- Prompt: Where a line below holds the string "agent", count it; then give the total without any other words.

- Data:
'''
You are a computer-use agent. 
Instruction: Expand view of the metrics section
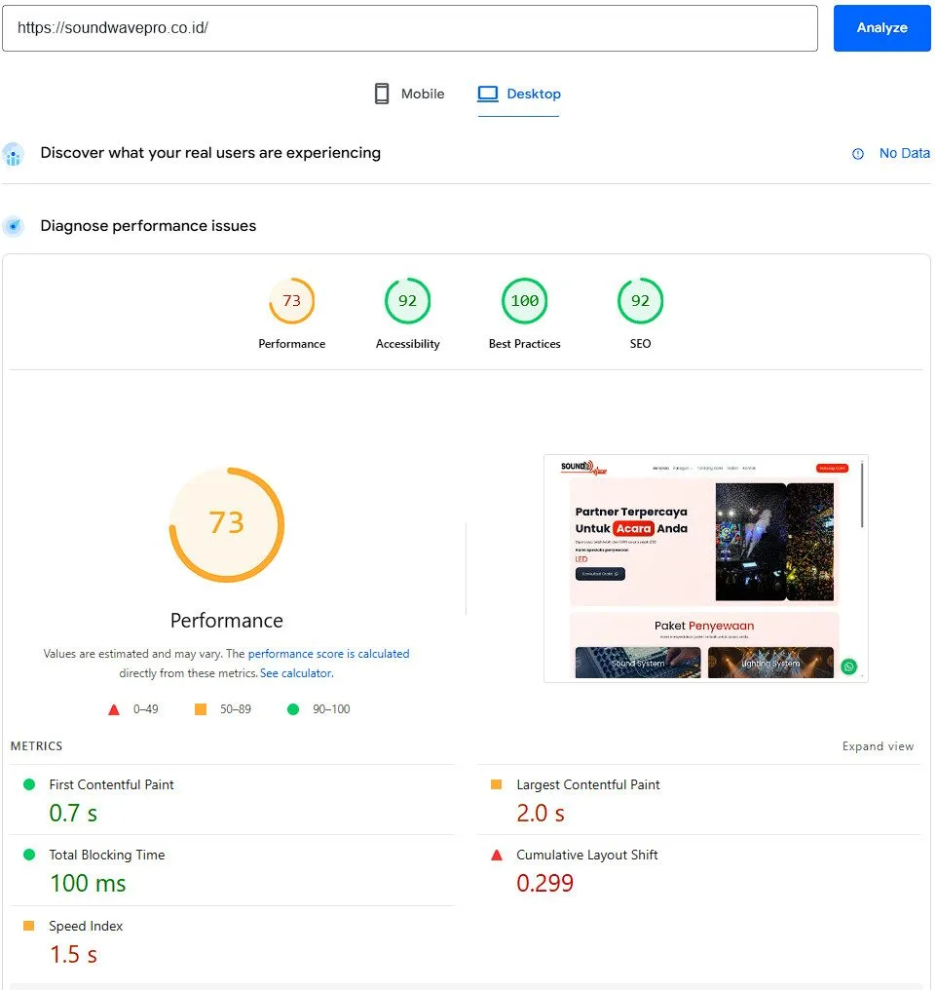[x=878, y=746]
'''
'''
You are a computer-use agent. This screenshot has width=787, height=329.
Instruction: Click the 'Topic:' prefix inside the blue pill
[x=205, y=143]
'''
- Task solution: 2